Review

Reviews 8.0

HALESTORM

The Strange Case Of...

Ausgabe: RH 300

Roadrunner/Warner (40:53)

Nicht ohne Grund haben HALESTORM auf ihrer letztjährigen EP Skid Row gecovert, denn das Quartett spielt ähnlich packenden Power-Rock mit Arena-Refrains und latentem Achtziger-Flair - nur mit dem Unterschied, dass hinter dem Mikro eine Frau steht.
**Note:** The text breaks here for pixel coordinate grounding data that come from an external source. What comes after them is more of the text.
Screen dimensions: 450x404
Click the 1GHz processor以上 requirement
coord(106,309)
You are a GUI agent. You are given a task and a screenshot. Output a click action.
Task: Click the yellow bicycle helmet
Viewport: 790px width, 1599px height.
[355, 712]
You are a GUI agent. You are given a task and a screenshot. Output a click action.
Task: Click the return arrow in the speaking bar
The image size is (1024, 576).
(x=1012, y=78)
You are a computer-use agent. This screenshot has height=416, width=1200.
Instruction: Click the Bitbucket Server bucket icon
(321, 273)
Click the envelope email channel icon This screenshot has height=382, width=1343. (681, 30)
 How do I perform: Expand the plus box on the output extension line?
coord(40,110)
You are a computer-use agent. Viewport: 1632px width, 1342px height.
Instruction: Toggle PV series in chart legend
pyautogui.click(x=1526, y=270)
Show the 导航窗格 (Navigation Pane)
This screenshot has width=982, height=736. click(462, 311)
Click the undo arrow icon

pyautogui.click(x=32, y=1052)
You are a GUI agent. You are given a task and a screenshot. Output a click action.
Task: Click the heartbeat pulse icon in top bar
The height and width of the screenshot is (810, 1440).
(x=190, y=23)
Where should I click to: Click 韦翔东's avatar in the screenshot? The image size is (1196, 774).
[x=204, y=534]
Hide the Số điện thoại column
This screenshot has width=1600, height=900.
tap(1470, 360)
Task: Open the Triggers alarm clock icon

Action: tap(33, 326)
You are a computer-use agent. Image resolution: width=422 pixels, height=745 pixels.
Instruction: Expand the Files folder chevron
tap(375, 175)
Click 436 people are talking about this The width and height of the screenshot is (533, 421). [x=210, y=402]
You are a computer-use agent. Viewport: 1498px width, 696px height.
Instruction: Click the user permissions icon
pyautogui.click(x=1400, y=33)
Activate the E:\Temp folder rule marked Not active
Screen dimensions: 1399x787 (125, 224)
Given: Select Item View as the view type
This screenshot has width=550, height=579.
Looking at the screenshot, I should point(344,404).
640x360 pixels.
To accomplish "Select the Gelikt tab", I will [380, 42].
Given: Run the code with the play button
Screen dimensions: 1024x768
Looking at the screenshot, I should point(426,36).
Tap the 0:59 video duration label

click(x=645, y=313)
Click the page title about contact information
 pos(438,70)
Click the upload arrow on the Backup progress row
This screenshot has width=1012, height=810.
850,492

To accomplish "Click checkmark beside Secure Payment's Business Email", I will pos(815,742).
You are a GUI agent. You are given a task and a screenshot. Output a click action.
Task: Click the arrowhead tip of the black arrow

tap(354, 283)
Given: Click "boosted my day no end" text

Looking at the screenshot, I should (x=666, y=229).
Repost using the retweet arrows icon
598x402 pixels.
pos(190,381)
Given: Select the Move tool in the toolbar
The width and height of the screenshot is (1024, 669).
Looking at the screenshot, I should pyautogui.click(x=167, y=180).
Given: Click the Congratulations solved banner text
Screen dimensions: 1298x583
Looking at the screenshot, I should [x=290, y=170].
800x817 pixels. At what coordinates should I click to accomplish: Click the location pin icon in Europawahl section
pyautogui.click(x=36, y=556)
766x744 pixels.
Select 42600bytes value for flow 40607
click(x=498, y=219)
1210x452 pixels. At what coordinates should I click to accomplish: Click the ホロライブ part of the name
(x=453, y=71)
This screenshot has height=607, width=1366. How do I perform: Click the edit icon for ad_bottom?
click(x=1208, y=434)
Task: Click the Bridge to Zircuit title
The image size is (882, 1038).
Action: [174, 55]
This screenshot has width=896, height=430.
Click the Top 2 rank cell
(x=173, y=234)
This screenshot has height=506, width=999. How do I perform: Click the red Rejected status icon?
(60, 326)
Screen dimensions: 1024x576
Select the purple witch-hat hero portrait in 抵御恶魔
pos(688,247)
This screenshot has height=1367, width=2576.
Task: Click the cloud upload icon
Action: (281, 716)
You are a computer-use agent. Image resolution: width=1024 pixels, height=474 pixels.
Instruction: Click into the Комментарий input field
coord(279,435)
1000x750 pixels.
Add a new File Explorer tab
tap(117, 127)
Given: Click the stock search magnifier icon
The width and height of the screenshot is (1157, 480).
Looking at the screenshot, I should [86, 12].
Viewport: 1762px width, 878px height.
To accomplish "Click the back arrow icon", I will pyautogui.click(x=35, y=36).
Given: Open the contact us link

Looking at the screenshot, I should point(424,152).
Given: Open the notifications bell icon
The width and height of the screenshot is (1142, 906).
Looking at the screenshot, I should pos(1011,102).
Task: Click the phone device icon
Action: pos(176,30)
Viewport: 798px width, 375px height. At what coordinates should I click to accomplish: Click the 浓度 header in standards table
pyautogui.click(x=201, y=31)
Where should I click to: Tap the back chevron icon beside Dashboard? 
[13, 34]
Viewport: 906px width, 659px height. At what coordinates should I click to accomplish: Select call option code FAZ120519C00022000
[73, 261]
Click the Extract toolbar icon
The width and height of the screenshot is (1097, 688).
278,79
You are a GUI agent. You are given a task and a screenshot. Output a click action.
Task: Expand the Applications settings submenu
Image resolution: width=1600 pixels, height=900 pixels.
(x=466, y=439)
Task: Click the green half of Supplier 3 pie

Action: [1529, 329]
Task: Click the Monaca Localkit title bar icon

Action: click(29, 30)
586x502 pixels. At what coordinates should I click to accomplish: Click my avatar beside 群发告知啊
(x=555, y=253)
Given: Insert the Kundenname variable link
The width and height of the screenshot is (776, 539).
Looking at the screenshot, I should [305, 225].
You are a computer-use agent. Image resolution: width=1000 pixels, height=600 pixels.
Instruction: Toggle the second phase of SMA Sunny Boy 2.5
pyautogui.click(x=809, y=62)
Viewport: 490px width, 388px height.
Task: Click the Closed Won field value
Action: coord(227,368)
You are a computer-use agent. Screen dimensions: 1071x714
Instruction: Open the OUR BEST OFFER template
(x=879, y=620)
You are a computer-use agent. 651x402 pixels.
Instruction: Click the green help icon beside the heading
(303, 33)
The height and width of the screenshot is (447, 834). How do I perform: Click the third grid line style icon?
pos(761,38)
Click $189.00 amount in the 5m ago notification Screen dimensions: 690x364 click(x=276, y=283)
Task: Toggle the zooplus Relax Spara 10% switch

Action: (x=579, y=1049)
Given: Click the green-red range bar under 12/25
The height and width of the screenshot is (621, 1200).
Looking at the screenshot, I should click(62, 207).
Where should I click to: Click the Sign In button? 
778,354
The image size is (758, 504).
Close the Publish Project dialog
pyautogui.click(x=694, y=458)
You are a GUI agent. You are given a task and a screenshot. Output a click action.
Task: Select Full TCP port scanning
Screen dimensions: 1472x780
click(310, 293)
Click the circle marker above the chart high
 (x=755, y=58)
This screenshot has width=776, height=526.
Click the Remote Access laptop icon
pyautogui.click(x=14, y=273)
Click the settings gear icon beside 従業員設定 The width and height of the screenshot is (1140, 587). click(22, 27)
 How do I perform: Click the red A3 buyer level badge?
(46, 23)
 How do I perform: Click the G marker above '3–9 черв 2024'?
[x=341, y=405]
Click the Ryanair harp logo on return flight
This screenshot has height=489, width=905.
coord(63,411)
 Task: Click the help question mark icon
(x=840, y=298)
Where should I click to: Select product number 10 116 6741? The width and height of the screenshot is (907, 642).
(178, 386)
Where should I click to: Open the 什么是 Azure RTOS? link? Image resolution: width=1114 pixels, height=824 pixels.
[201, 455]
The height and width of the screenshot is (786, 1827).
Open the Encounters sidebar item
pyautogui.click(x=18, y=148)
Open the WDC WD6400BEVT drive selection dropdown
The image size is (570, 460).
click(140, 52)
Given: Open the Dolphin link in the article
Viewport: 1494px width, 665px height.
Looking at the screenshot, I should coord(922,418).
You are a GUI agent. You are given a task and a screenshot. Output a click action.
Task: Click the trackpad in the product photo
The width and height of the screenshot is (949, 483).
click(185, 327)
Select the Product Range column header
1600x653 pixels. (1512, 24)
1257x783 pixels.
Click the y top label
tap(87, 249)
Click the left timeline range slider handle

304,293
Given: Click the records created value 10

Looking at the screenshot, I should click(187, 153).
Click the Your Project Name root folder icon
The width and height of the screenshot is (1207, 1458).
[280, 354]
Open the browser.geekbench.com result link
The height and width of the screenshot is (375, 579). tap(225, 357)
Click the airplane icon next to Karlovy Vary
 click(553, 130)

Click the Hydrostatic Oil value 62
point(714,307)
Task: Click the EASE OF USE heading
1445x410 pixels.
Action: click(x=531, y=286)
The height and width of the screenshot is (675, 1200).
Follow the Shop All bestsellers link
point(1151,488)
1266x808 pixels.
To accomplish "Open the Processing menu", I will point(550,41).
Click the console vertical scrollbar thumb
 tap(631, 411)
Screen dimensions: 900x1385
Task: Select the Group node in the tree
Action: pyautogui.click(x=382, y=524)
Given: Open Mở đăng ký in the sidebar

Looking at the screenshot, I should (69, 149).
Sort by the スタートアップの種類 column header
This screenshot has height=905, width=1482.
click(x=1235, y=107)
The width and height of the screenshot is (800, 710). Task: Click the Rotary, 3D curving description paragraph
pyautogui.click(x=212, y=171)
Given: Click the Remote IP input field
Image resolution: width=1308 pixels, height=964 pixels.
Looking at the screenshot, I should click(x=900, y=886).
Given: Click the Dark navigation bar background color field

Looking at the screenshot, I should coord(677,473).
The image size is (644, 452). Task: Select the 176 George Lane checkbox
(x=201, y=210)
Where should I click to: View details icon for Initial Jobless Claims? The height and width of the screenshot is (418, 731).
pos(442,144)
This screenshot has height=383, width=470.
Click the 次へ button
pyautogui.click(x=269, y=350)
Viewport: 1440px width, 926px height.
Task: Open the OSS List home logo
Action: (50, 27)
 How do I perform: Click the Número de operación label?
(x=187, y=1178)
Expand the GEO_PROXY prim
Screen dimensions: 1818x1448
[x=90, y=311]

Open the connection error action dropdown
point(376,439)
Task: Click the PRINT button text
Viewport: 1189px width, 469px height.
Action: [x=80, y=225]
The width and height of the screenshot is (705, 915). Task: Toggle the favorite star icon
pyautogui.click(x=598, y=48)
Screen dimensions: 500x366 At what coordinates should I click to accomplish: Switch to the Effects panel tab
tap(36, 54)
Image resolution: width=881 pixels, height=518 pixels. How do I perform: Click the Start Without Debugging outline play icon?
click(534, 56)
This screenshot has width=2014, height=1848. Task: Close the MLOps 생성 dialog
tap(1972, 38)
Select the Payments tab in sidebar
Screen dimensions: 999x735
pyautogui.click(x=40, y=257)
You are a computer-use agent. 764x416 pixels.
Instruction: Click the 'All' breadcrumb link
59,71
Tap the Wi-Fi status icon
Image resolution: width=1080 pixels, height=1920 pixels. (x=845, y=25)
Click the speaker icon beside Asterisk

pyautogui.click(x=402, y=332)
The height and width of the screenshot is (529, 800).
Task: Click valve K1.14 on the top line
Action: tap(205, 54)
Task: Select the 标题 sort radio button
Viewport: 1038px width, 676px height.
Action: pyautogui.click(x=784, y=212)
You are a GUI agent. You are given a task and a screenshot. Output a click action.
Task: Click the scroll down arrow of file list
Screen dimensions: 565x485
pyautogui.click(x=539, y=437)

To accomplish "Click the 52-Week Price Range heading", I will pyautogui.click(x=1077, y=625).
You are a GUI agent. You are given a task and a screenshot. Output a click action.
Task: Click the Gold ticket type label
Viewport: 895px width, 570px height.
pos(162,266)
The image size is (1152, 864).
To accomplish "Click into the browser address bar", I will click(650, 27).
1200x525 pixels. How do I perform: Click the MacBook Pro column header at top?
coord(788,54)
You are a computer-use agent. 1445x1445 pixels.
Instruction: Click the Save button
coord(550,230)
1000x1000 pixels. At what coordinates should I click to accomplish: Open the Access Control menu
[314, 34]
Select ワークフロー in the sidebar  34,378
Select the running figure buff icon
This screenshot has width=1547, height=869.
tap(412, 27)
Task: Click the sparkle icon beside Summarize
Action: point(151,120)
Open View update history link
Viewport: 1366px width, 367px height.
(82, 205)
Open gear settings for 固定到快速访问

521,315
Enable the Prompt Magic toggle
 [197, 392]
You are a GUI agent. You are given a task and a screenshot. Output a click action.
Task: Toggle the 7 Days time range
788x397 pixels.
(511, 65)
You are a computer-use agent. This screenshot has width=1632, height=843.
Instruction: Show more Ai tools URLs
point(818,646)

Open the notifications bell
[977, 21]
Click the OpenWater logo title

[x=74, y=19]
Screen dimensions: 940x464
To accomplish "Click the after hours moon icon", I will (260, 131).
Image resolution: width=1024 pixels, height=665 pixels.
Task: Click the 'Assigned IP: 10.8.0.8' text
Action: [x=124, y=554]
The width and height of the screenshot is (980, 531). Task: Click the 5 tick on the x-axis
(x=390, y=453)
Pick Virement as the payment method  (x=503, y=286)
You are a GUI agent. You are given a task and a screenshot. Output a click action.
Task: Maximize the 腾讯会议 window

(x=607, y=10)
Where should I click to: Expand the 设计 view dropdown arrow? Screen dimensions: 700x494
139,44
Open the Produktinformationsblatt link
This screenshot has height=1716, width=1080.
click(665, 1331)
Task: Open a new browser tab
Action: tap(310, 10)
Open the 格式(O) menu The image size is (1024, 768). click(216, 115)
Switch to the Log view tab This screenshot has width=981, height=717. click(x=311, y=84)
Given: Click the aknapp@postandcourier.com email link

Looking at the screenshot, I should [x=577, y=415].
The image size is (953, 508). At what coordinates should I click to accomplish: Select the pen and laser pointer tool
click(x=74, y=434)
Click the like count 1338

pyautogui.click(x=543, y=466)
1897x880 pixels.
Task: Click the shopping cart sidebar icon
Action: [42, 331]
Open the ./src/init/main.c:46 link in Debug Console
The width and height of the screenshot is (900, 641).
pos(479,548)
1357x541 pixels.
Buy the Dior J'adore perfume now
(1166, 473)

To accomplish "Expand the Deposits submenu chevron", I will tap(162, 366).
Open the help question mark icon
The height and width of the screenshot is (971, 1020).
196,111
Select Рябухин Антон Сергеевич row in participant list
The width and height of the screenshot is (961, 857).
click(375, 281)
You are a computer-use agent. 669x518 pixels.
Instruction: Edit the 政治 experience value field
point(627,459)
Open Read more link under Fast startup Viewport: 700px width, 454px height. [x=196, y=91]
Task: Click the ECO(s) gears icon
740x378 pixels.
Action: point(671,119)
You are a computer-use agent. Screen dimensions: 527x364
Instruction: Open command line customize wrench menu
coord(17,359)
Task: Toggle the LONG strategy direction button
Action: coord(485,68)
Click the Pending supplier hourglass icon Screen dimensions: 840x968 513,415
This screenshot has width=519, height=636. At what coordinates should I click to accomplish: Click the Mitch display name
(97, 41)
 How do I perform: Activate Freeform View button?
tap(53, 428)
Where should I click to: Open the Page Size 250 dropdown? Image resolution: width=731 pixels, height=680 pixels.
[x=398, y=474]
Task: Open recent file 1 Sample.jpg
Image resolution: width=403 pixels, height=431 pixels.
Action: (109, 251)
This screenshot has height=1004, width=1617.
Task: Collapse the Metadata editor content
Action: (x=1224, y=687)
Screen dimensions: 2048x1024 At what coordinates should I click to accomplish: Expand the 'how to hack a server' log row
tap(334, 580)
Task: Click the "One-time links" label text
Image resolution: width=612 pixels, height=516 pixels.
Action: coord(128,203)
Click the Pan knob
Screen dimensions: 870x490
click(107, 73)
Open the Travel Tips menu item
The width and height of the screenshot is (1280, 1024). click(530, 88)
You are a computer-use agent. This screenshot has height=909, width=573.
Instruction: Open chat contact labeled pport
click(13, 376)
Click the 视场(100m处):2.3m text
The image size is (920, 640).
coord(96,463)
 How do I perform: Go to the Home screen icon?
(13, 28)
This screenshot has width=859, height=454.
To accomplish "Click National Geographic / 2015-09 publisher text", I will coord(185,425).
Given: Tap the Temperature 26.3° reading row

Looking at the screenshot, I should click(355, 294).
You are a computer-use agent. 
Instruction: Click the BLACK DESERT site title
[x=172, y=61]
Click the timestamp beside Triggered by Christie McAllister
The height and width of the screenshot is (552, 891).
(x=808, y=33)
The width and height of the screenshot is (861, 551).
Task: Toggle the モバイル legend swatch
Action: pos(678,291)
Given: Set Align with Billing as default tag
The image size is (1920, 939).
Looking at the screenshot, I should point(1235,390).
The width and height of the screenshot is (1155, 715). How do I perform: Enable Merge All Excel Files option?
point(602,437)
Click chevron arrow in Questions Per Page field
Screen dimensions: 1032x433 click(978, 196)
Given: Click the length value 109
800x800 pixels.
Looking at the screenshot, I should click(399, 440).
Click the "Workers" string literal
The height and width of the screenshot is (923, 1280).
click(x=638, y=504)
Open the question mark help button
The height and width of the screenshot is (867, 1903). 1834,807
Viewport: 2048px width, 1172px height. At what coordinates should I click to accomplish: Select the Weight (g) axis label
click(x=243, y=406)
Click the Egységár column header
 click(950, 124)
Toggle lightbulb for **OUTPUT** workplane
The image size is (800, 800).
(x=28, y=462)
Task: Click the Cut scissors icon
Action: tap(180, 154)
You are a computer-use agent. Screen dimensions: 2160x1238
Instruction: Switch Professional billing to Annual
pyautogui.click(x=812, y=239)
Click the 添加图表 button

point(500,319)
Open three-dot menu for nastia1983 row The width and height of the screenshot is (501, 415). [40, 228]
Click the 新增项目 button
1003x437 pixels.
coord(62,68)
Lzzy „Ich kaufe ein I“ Hale ist ein facettenreiches Energiebündel und hat vom schmachtenden AOR-Croonen bis zur kratzbürstigen Rockröhre die ganze Palette drauf. Zudem besitzt die temperamentvolle Brünette einen trockenen Humor, wie Texte der Sorte ´Love Bites (So Do I)´ oder ´You Call Me A Bitch Like It´s A Bad Thing´ zeigen. Die Touren mit Disturbed, Papa Roach, Avenged Sevenfold und jüngst Shinedown haben der sympathischen Band hörbar gutgetan und ihr das Selbstvertrauen gegeben, im Vergleich zum etwas eindimensionalen Debüt deutlich mehr zu wagen. So drückt sie einerseits das Gaspedal ein ganzes Stück weiter durch als bisher (Höhepunkt: ´Freak Like Me´), wogegen andererseits auch die Balladen wesentlich mehr Raum bekommen - wahlweise mit dem Zusatz „Piano“ oder „Power“ davor (´Break In´ bzw. ´Beautiful With You´). Insgesamt eine starke Vorstellung, die selbst das etwas nervige ´Daughter Of Darkness´ und das arg cheesy geratene ´Here´s To Us´ nicht wesentlich schmälern können.